- _What is needed_
Below this line is a set of entries; quote exactly the lines from the line that contains "This screenshot has height=371, width=869." to the line that contains "Click inside the", both lines included.

Records from a data collection
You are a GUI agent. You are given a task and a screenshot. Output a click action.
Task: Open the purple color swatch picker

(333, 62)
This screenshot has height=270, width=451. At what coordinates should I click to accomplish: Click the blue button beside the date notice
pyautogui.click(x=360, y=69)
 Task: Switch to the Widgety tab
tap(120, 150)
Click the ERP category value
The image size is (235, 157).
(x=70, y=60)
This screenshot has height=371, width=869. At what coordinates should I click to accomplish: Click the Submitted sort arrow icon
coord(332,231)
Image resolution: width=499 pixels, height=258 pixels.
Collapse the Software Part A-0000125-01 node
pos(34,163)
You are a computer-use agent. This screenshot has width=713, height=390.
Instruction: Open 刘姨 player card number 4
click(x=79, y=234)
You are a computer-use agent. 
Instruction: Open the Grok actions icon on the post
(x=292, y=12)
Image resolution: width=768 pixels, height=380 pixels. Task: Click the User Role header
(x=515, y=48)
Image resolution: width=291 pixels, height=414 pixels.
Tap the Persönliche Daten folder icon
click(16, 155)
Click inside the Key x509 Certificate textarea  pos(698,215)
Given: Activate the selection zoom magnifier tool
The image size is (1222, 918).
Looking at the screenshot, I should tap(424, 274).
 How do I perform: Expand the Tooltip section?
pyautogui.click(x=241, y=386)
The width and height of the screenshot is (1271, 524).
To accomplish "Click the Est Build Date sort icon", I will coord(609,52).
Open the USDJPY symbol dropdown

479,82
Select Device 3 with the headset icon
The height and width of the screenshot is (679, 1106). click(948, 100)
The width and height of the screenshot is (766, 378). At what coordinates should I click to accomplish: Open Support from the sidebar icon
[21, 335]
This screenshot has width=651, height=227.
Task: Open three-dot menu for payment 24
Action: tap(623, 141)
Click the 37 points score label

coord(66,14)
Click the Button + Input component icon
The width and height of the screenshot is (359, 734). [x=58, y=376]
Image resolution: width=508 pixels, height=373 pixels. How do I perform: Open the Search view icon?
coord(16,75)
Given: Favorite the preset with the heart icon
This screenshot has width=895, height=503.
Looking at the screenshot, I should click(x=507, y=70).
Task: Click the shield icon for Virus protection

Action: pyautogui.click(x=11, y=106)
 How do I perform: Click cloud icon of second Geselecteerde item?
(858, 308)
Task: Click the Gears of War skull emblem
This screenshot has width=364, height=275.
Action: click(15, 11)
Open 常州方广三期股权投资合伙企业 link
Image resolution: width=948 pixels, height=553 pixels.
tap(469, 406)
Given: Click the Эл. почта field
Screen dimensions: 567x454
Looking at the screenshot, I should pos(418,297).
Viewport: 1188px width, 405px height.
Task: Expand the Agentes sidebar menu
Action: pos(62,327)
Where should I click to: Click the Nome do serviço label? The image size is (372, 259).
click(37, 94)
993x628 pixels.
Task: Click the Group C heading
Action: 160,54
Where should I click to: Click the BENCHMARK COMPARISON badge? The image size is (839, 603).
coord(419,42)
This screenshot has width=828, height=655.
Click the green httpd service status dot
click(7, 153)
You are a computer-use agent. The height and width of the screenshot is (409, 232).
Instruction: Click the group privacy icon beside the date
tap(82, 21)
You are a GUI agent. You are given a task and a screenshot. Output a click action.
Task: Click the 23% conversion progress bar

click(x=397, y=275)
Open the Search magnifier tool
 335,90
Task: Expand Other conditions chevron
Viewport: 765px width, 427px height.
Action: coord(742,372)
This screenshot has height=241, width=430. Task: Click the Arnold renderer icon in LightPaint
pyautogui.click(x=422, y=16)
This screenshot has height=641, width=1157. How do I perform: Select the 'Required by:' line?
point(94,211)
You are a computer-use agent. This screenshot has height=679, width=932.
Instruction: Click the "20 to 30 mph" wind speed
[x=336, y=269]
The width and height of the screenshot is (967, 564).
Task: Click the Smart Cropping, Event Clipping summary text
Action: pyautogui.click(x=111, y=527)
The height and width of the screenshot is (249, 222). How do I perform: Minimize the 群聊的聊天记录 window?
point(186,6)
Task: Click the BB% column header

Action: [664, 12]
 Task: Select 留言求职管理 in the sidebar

- _Response below_
This screenshot has height=371, width=869. At what coordinates should I click to accomplish: Click the Submitted sort arrow icon
coord(332,231)
Image resolution: width=499 pixels, height=258 pixels.
Collapse the Software Part A-0000125-01 node
pos(34,163)
You are a computer-use agent. This screenshot has width=713, height=390.
Instruction: Open 刘姨 player card number 4
click(x=79, y=234)
You are a computer-use agent. 
Instruction: Open the Grok actions icon on the post
(x=292, y=12)
Image resolution: width=768 pixels, height=380 pixels. Task: Click the User Role header
(x=515, y=48)
Image resolution: width=291 pixels, height=414 pixels.
Tap the Persönliche Daten folder icon
click(16, 155)
Click inside the Key x509 Certificate textarea  pos(698,215)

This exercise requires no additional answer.